Gree: The free-to-play argument is over
Aaron Lee

By Aaron Lee

July 30th 2012 at 12:15PM

Freemium model will force changes to conventional games in future, says David McCarthy

Mobile developers must embrace free-to-play to succeed, according to Japanese mobile gaming service Gree.

The publisher's head of EMEA developer relations, David McCarthy, made the assertion at a UKIE-backed event last week, as reported by Edge.

“It requires a very, very different mind-set and business model to conventional boxed product gaming. The decision on whether to go free-to-play, certainly on mobile, is dead,” he said.

“There’s no argument – free-to-play is the model that the industry is moving towards.
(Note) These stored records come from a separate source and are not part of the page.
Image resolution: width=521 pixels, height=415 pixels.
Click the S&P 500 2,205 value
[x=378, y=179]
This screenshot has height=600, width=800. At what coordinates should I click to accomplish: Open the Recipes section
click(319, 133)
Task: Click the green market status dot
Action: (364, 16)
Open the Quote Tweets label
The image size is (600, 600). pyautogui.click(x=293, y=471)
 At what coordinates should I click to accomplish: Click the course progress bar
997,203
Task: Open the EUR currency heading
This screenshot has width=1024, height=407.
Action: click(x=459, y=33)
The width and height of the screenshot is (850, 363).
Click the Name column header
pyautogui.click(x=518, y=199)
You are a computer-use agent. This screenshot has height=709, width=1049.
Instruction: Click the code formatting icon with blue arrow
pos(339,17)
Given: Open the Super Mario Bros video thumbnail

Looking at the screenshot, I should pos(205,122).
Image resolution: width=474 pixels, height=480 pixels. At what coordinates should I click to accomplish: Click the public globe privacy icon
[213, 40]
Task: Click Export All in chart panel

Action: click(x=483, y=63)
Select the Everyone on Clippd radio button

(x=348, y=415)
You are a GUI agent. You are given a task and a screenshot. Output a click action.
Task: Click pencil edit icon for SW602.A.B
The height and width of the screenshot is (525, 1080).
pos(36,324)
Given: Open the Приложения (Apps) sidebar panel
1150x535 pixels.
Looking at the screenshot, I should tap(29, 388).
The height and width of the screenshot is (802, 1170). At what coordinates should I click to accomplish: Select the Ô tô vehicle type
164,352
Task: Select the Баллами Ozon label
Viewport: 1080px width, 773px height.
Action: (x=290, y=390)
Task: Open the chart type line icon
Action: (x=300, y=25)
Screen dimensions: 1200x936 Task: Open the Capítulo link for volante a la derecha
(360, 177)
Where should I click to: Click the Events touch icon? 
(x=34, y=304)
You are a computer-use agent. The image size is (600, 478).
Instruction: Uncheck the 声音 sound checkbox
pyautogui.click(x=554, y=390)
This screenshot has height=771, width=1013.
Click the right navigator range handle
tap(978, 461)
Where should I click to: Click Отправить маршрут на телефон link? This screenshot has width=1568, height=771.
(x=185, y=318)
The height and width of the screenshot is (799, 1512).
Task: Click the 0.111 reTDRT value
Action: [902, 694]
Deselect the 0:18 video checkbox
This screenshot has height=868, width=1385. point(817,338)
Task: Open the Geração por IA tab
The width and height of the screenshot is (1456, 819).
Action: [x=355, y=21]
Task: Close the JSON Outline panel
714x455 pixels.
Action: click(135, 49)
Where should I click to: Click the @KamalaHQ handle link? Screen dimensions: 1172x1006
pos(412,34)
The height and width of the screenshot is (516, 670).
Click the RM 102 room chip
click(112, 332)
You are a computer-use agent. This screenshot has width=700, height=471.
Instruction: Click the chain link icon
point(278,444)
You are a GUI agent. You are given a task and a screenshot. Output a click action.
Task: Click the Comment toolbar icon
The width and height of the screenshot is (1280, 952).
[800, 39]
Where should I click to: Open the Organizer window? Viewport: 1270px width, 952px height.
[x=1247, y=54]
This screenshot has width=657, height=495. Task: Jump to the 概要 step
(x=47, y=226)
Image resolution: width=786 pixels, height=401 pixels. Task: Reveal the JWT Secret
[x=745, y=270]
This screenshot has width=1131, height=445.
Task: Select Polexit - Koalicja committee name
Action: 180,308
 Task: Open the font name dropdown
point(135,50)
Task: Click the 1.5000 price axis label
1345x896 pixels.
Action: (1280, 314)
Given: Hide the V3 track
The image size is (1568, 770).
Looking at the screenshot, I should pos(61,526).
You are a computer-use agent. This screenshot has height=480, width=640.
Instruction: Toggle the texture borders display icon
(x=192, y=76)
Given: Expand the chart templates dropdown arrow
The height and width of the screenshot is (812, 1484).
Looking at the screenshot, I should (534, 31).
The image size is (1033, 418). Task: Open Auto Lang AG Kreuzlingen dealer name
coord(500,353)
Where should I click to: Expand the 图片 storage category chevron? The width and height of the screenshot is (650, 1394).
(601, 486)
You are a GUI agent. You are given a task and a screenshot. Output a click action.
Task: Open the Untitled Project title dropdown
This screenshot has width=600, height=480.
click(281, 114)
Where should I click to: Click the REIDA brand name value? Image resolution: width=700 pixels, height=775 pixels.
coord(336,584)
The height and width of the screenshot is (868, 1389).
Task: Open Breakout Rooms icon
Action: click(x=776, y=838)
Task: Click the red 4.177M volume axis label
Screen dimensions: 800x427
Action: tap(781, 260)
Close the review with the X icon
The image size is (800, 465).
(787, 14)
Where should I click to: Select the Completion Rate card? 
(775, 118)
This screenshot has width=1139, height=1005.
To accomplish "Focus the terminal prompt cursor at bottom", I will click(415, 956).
If you look at the [games in the] top grossing charts the vast majority of them are free-to-play, and it’s very few people who can make pay-per-download work as well for them as free-to-play in the mobile space.”

Gree now has over 23m users in its home country of Japan, and since its acquisition of mobile social platform OpenFeint it now claims to reach over 200m users worldwide.

McCarthy’s comments come as the debate about how to monetise mobile games continues to divide developers and publishers. Particularly in-app purchases, which have dogged the developer of CSR Racing.

However, McCarthy is more concerned with the impact free-to-play mobile gaming will have on traditional publishers: “I think that’s going to have consequences for the boxed product business as well.

“Companies like Konami and Capcom are now deriving a huge amount of revenue from these kind of games and I think that the things that they learn in this space are going to affect the way that they make conventional games in the future as well.”

Just last week, Gree welcomed four new game developers to its roster of development partners. The Japanese social mobile company is moving to expand its reach rapidly.

But it also faces completion from another Japanese mobile competitor, DeNA, which is also attempting to gain a foothold in the Western market.